Apologie du terrorisme : instrumentalisation partisane ?

Utilisant la niche parlementaire, le groupe des députés LFI a proposé l’adoption du retrait de la loi sur les retraites refusée par une majorité de citoyens et, dans le même temps, l’abrogation de la loi réprimant l’« apologie du terrorisme », en raison d’une possible atteinte à la liberté d’expression. Discuter d’une telle loi n’a rien d’infamant dans un débat démocratique.

 

Cependant, nous pouvons nous interroger sur la concomitance d’un rejet de la réforme des retraites et de la volonté de supprimer la loi sur le terrorisme. C’est une stratégie contre-productive qui conduira les médias mainstream à minimiser l’importance du sujet des retraites et à se focaliser sur le traitement du terrorisme. Tentons de prendre de la hauteur et du recul face aux polémiques de tous bords.

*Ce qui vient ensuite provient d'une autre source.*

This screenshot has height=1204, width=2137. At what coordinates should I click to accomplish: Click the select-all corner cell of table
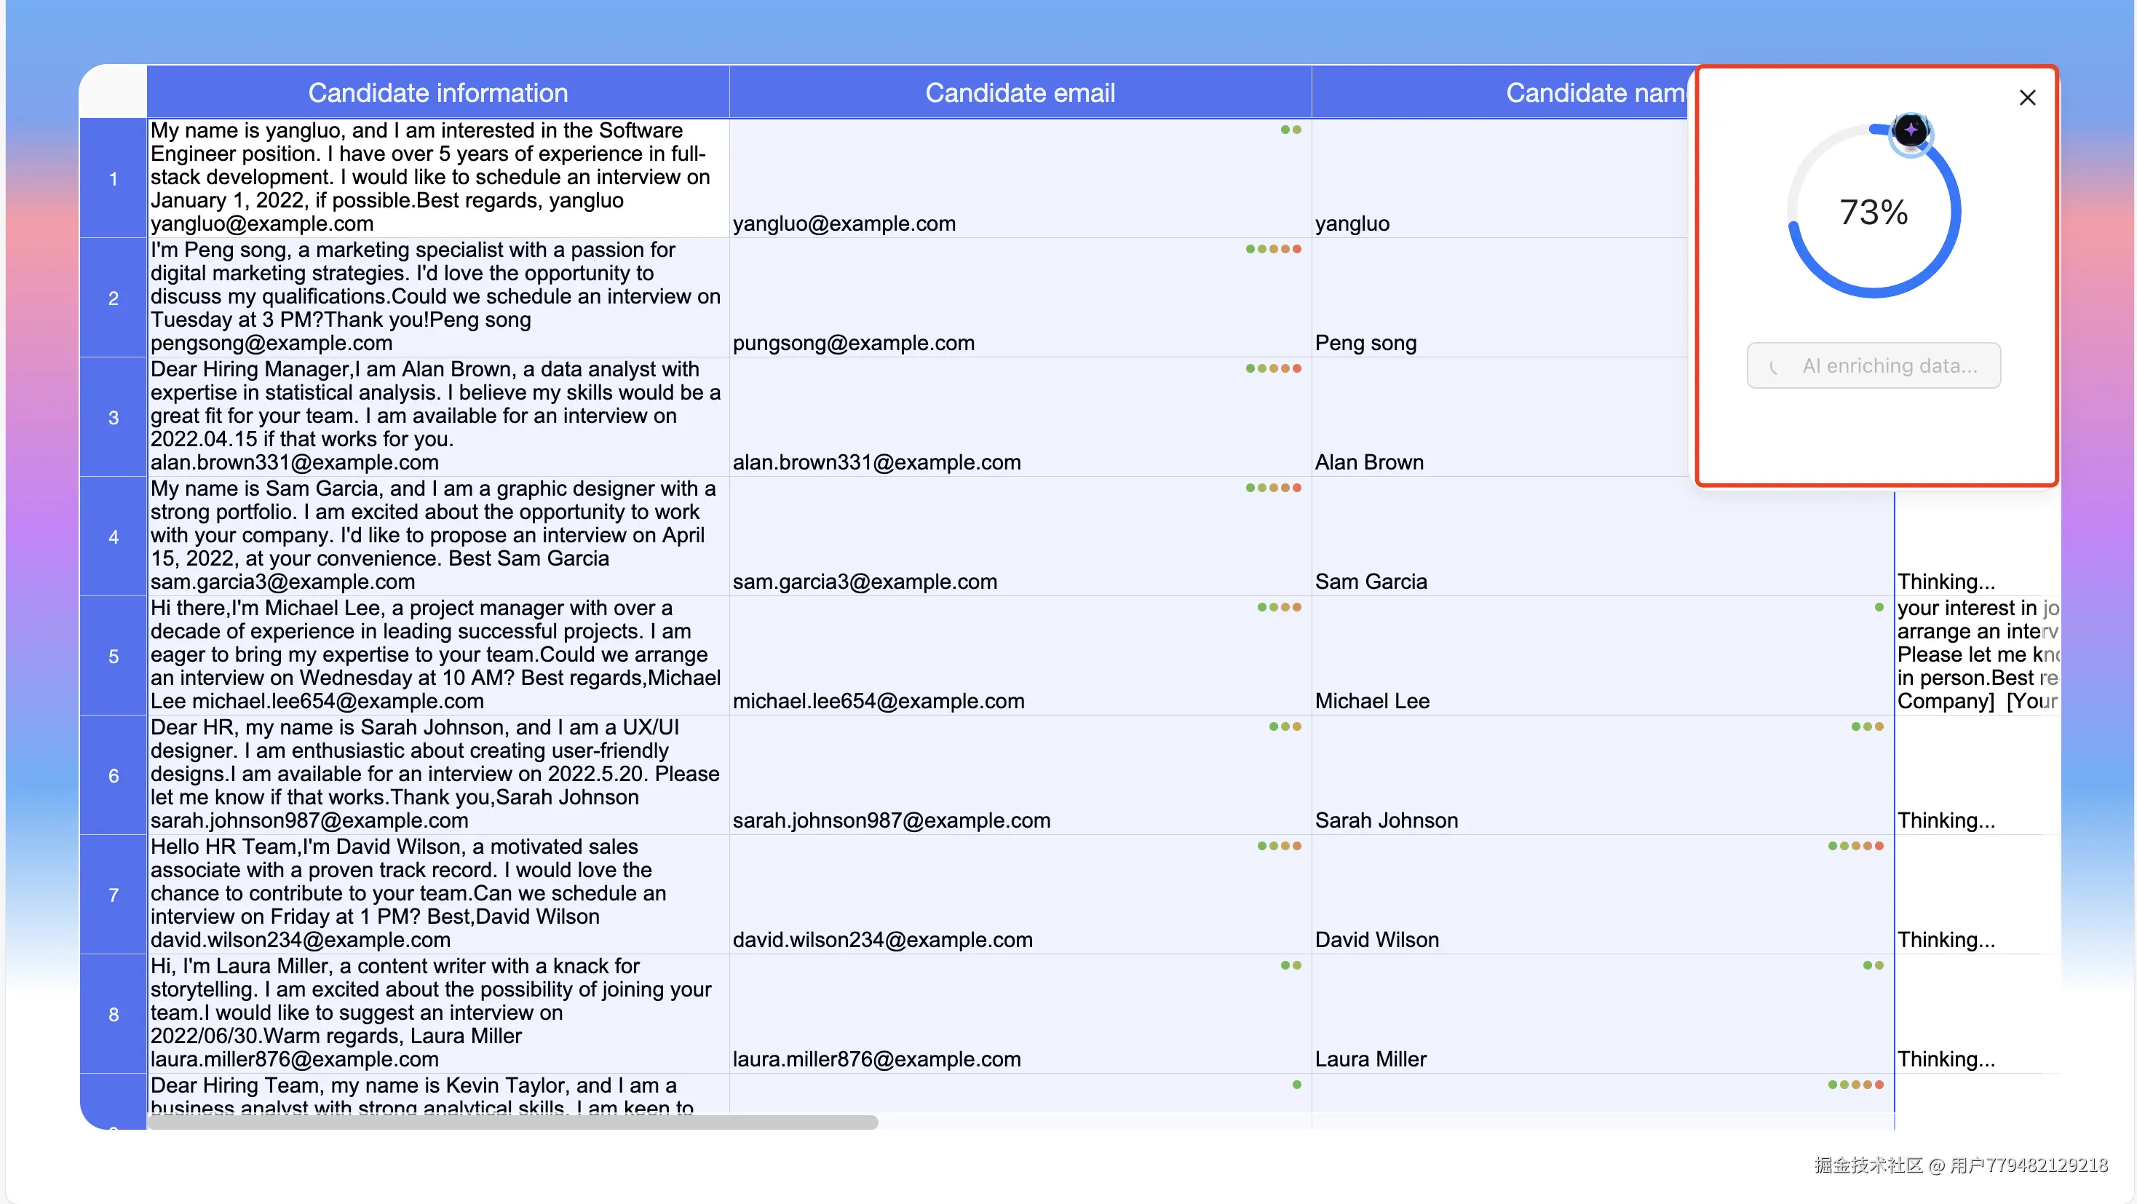tap(113, 92)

Partons de la réalité. Il s’avère que cette loi réprimant l’apologie du terrorisme ne va pas empêcher les actes terroristes. Certes, ce n’est pas parce qu’une loi semble inefficace qu’il faut la supprimer. A ce compte, nombre de lois et principes pourraient être effacés. Précisons, sans vouloir exonérer les dirigeants LFI de leurs travers et de leur complaisance à l’égard de l’islamisme politique et intégriste, que vouloir abroger la loi sur le terrorisme n’implique pas de soutenir le terrorisme. Ce n’est certainement pas le cas. Cependant, les tergiversations, le refus de qualifier le Hamas, après le massacre d’innocents du 7 octobre 2023, de mouvement terroriste, de mouvement qui emploie des méthodes ayant pour objet de terroriser, peuvent conduire l’opinion à considérer, à tort ou à raison, que LFI soutient de tels mouvements. Le tort de l’orientation stratégique des dirigeants de LFI est de mettre l’accent sur la seule cause palestinienne et d’oublier les otages israéliens.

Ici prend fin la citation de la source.